◆ **Record excerpts**
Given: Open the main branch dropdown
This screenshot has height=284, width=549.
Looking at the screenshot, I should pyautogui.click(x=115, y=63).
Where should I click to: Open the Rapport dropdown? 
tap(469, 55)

◆ **Task details**
The task calls for all the records above to be repeated exactly.

◆ **Your solution**
Given: Open the main branch dropdown
This screenshot has height=284, width=549.
Looking at the screenshot, I should pyautogui.click(x=115, y=63).
Where should I click to: Open the Rapport dropdown? 
tap(469, 55)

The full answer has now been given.